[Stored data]
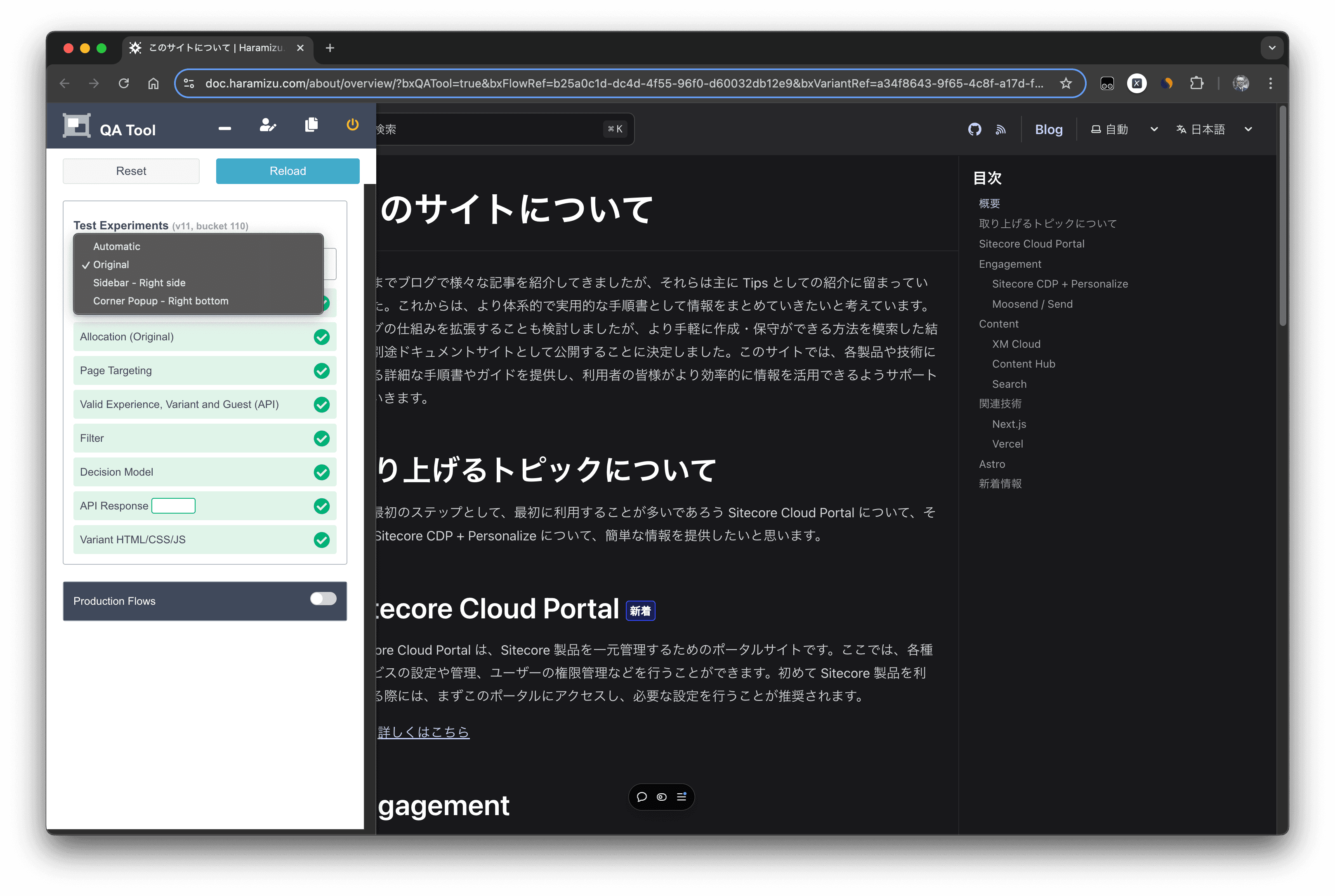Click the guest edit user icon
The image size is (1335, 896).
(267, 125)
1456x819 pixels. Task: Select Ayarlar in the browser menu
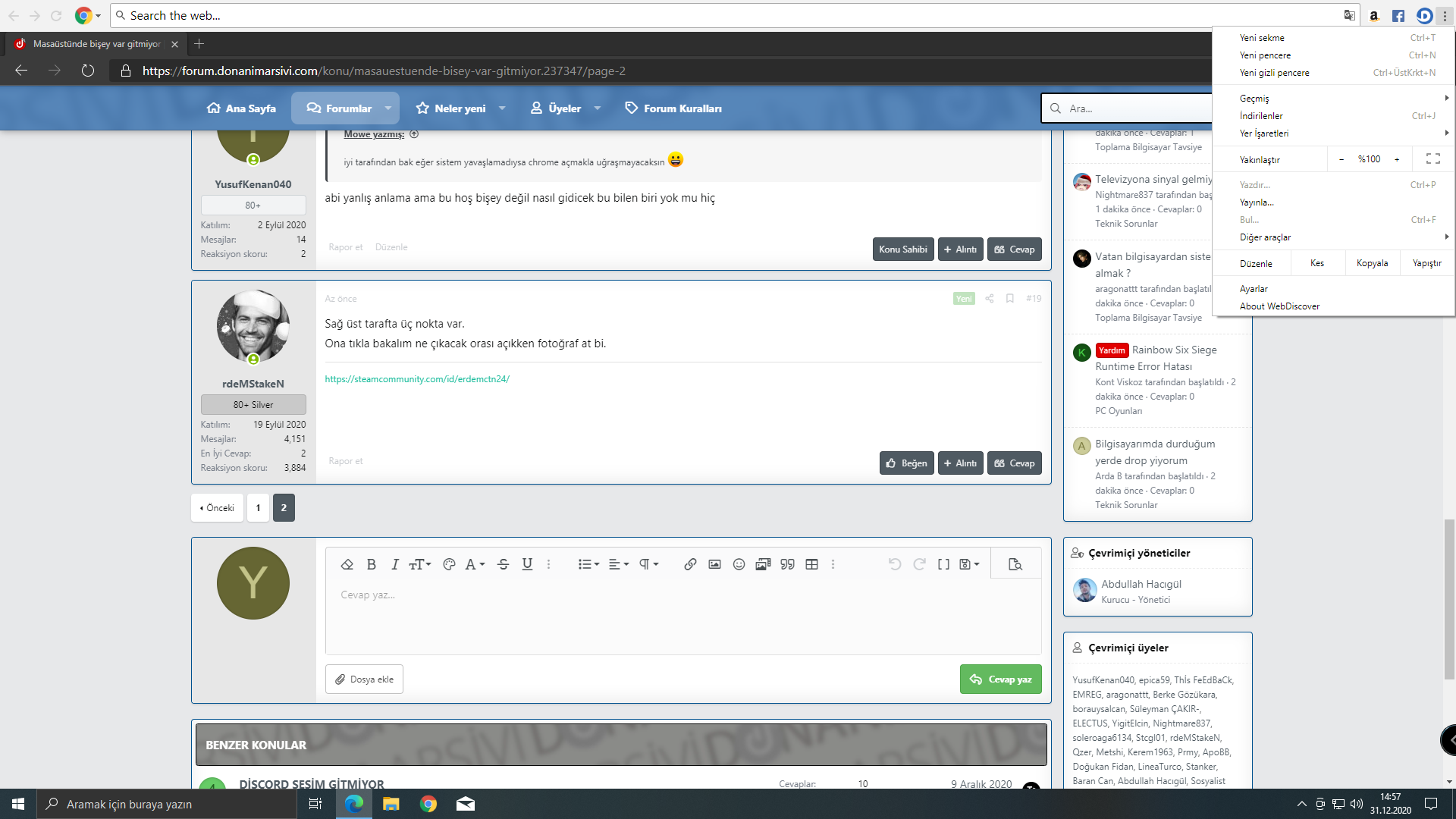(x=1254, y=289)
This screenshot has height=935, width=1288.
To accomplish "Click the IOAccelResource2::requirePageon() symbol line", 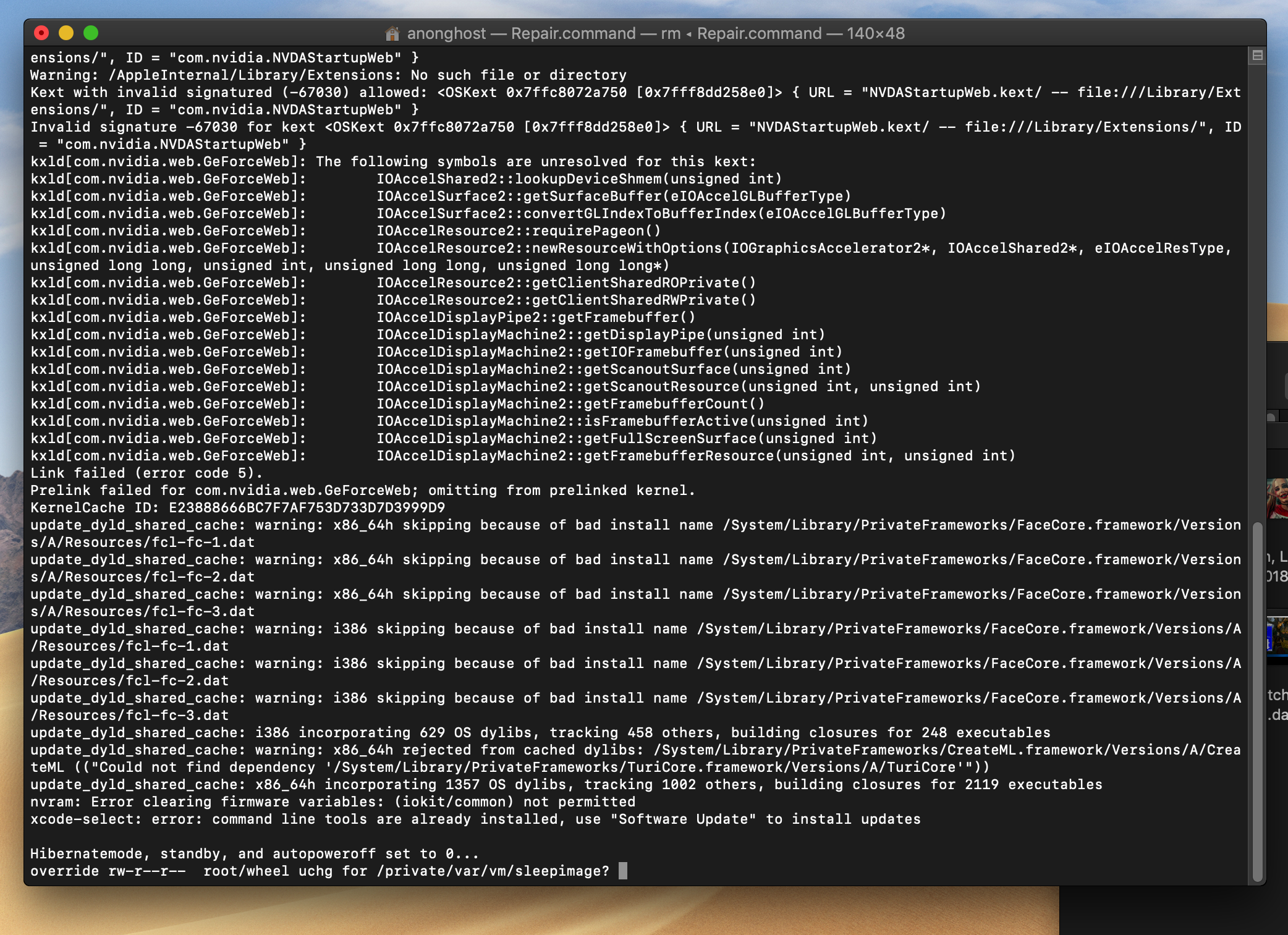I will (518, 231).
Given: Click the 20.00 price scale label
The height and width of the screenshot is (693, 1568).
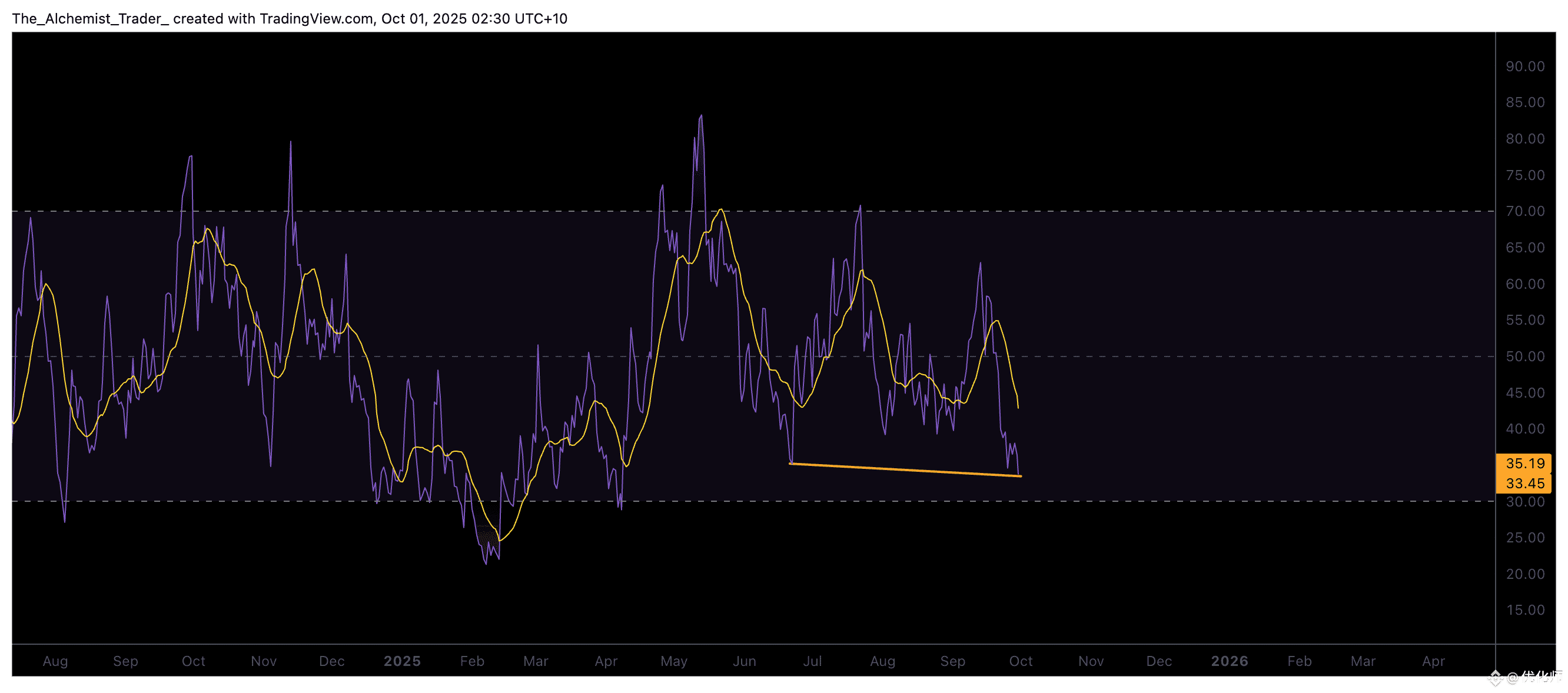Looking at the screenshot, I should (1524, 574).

PROBLEM REQUIREMENTS:
Only the lines from the one containing "The height and" through the last line of the data may appear in the answer, each given again exactly and with pictures left out.

TASK RESPONSE:
The height and width of the screenshot is (693, 1568).
Looking at the screenshot, I should (1524, 574).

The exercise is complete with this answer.